I walked in the door at 11:13 last night, my brain buzzing from the Starbucks caffeine rush that Kailey, Cassie, Fish [Kailey's boy], and I had just enjoyed. Definitely incapable of sleeping at all, I cleaned my room.
Hold the applause, please. I know it's shocking, but yes, OCD always wins in the end, and my room is now almost clean. But after my little obsessive-compulsive spree, I still couldn't sleep, so I sat down with the good old laptop and started to write.
Now, writing hasn't been easy lately. My head's too full of wild ideas and my life is too distracting. This was the first time in a long time that I cranked out more than just a bad page, and all I could manage in an hour was a whopping total of five measly pages.
Pathetic. It works, though.
Here's my biggest problem. After reading Book II in the trilogy, you kind of really like my main character. She's tough, she's smart, she endures a lot of "stuff" [no details, you cheaters]... She's a lot like the person I wish I was.
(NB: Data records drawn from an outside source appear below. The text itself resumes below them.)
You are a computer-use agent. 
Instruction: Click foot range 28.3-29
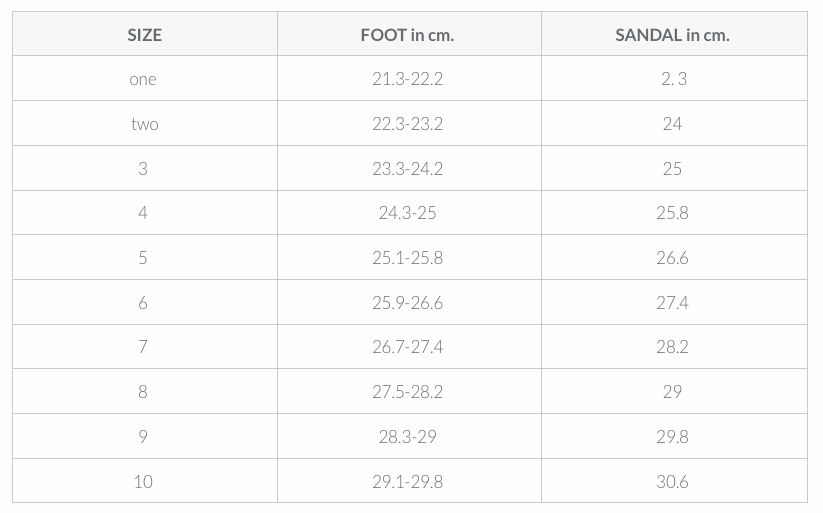tap(407, 436)
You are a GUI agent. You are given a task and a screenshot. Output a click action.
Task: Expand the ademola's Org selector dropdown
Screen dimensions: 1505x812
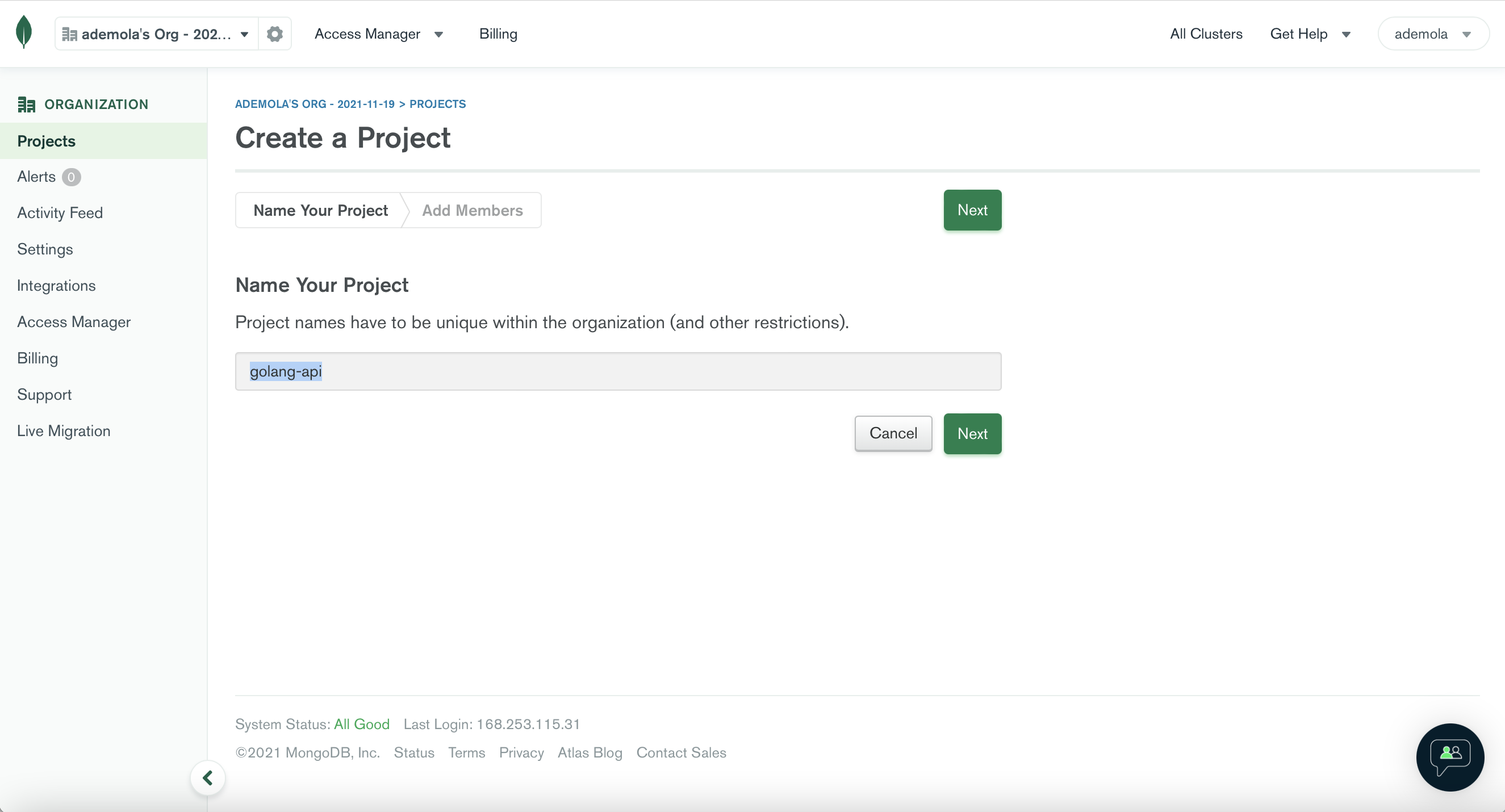point(157,34)
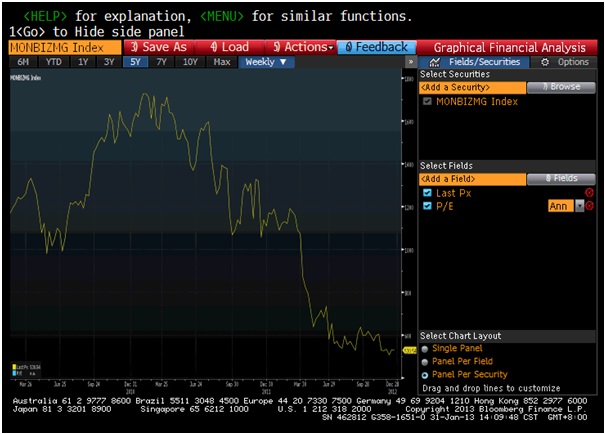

But by the time you reach page fifty of Book III, you hate her. A lot. From her daughter's point of view, she's a mildly psychotic mother, and every flaw in her character floats up to the surface.
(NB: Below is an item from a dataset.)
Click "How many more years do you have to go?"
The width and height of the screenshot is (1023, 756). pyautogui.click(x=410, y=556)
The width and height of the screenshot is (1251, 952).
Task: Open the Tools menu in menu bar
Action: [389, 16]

It bothers me a little to have to recognize these flaws. I thought I'd created this invincible woman, one who can do everything and fears nothing. I was wrong, though; I'd created a normal human being, one who has flaws you wouldn't have expected after reading Book II.
She's controlling, defensive, and irrational. She keeps secrets from her children and refuses to listen to the logic that her friends and family present. Her life was turned upside down, it's true, but she takes the trauma and turns it into something bad.
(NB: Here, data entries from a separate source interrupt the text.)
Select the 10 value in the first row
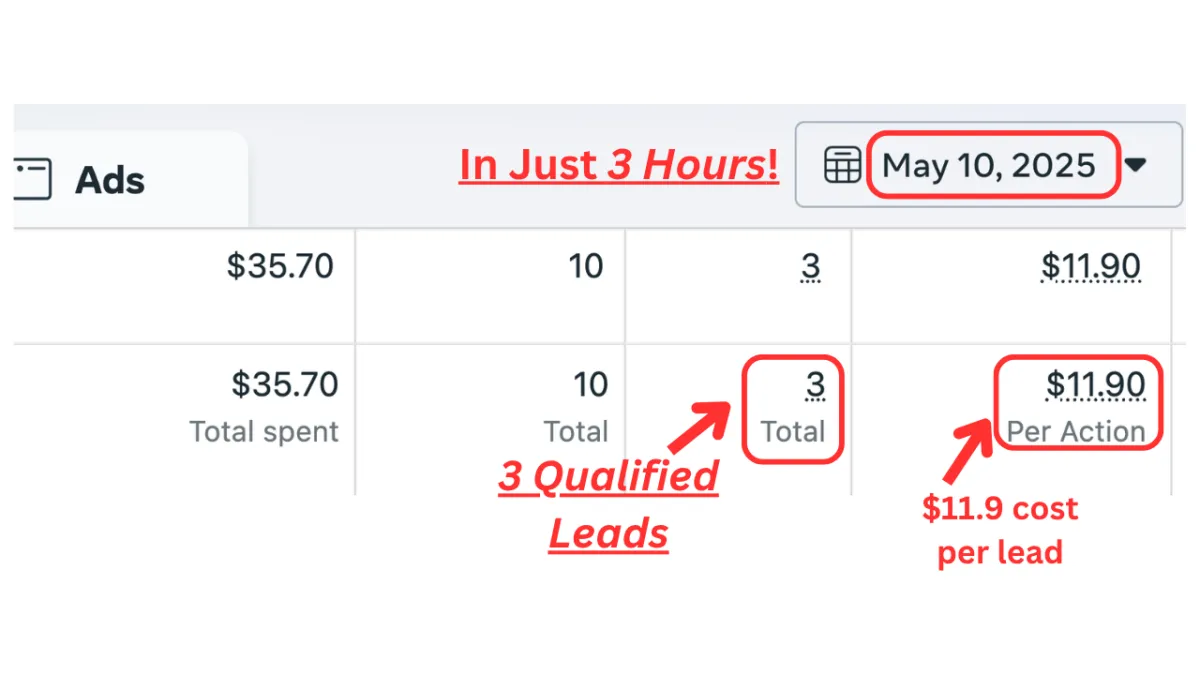586,266
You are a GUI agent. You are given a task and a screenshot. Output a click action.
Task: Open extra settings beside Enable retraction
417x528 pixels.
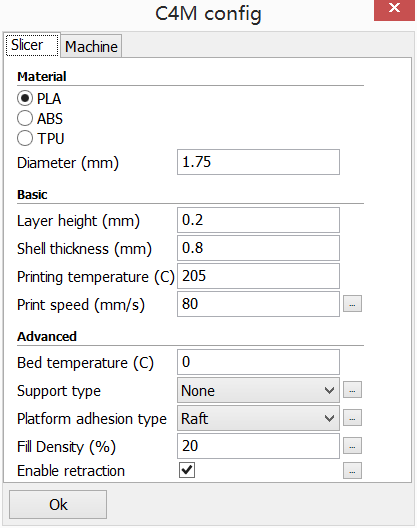click(352, 470)
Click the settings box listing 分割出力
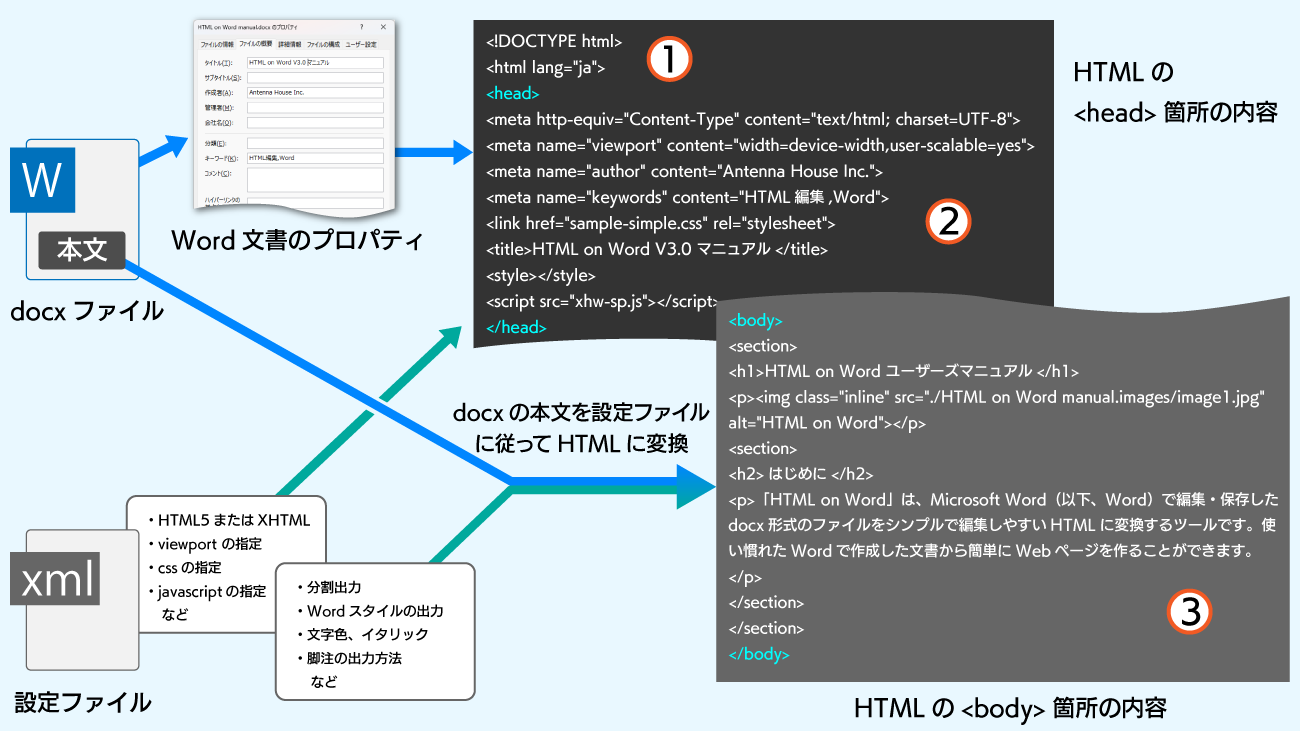Image resolution: width=1300 pixels, height=731 pixels. [374, 632]
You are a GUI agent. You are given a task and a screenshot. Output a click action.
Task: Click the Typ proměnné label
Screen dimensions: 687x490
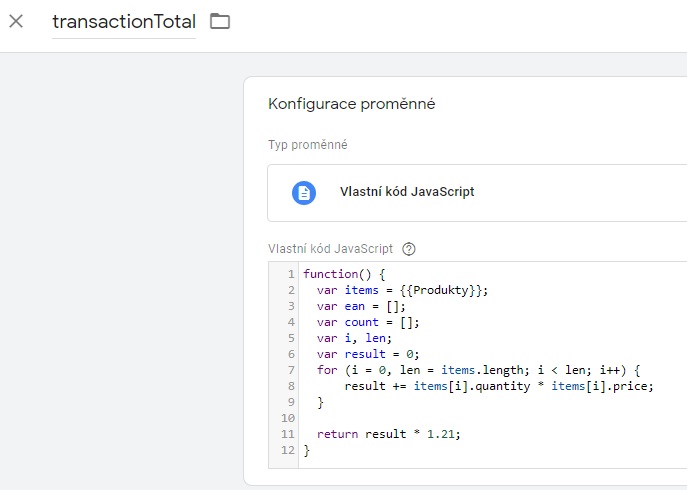[308, 145]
Can I change her? No. No, I can't. She's done. I've said before how my characters control me, how they dictate where my stories go; this character is no exception. Flaws or no flaws, her personality is set in stone.
But she's not alone in the flawed category. Her daughter, too, is ridden with mistake-making tendencies that I can't correct. She's stubborn, impulsive, and begrudging. She forgets about her responsibilities and refuses to grow up. Her sister is her foil--quiet, patient, thoughtful--but even that character makes mistakes: she overthinks EVERYTHING and can't see the blatant evil in the villains she encounters.
And then there are the others! The cousin, with her naivety and wonder at the world; the uncle, strong but always terrified of upheaval; the visitors, too secretive and distrusting for their own good; the great-grandmother, her traditions interfering with the flow of the current world... Even the characters who are long dead have left their flaws etched into the world--their mistakes, however minor, haunt my living characters and change their paths accordingly.
Maybe this is what stories are supposed to be about, the flaws in human nature. It wasn't my intention--hell, I just wanted to write a book--but it has worked out in my favor, I suppose. These "people" can't change, because real people don't, but in the course of their lives I guess it's my job to show them how to cope with their own befuddling personalities.
Maybe these characters reflect my own flaws, too. Maybe this is me trying to explain myself. I'm just as crazy as the next person, but maybe I don't want to be...
Gah. So much to think about. Who would have thought that weaving my own little world would have such a great effect on me?